“Hari ini Kusempurnakan bagi kamu agamamu, dan telah Kucukupkan kepadamu nikmat-Ku, dan telah Kuridai Islam itu jadi agama bagimu” (QS Al-Maidah : 3)
“Dan mereka berjuang di jalan-Ku (kebenaran), maka pasti Aku tunjukkan jalannya (mencapai tujuan) sesungguhnya Tuhan itu cinta kepada orang-orang yang selalu berbuat (progresif)“ (QS Al-Ankabut: 69)
Islam sebagai ajaran yang haq dan sempurna hadir di bumi dimaksudkan untuk mengatur pola hidup manusia agar sesuai dengan fitrah kemanusiaannya, yakni sebagai Khalifah di muka bumi dengan kewajiban mengabdikan dirinya semata-mata kehadirat Allah swt.
Iradat Allah subhanahu wataala, kesempurnaan hidup terukur dari kepribadian manusia yang integratif antara dimensi dunia dan ukhrawi, individu dan sosial, serta iman, ilmu, dan amal yang semuanya mengarah terciptanya kemaslahatan hidup di dunia, baik secara individual maupun kolektif.
Secara normatif Islam tidak sekadar agama ritual yang cenderung individual, melainkan merupakan satu tata nilai yang mempunyai komunitas dengan kesadaran kolektif yang memuat pemahaman, kesadaran, kepentingan, struktur, dan pola aksi bersama demi pencapaian tujuan-tujuan politik.
Substansi pada dimensi kemasyarakatan, agama memberi semangat kepada pembentukan moral dan etika. Islam yang menetapkan Tuhan dari segala tujuan menyiratkan perlunya peniruan etika ke-Tuhan-an, yang meliputi sikap rahman (pengasih), barr (pemulia), ghafur (pemaaf), rahim (penyayang), dan ihsan (berbuat baik).
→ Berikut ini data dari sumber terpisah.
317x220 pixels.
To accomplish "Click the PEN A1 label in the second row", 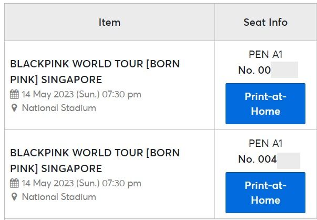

Totalitas dari etika tersebut menjadi kerangka pembentukan manusia yang kafah (menyatu, menyeluruh) antara aspek ritual dengan aspek kemasyarakatan (politik, ekonomi, dan sosial budaya).
Adanya kecenderungan bahwa peran kebangsaan Islam mengalami marginalisasi dan tidak mempunyai peran yang signifikan dan mendisain bangsa merupakan implikasi dari proses yang kegamangan dan distortif. Fenomena ini ditandai dengan terjadinya saling pengertian (kesepahaman) antara Islam sebagai agama dan Pancasila sebgai ideologi. Penempatan posisi yang antagonis sering terjadi karena berbagai kepentingan politik penguasa dan politis-politisi yang mengalami perubahan pada kepribadiannya.
Kelahiran HMI yang berawal dari kondisi pergolakan dan revolusi fisik bangsa yang sangat mencekam saat itu, maka pada tanggal 5 Februari 1947 sejumlah elemen mahasiswa Islam Indonesia dengan didasari oleh semangat untuk mengimplementasikan nilai-nilai ke-Islaman dalam berbagai aspek ke-Indonesiaan mendeklarasikan kelahiran HMI.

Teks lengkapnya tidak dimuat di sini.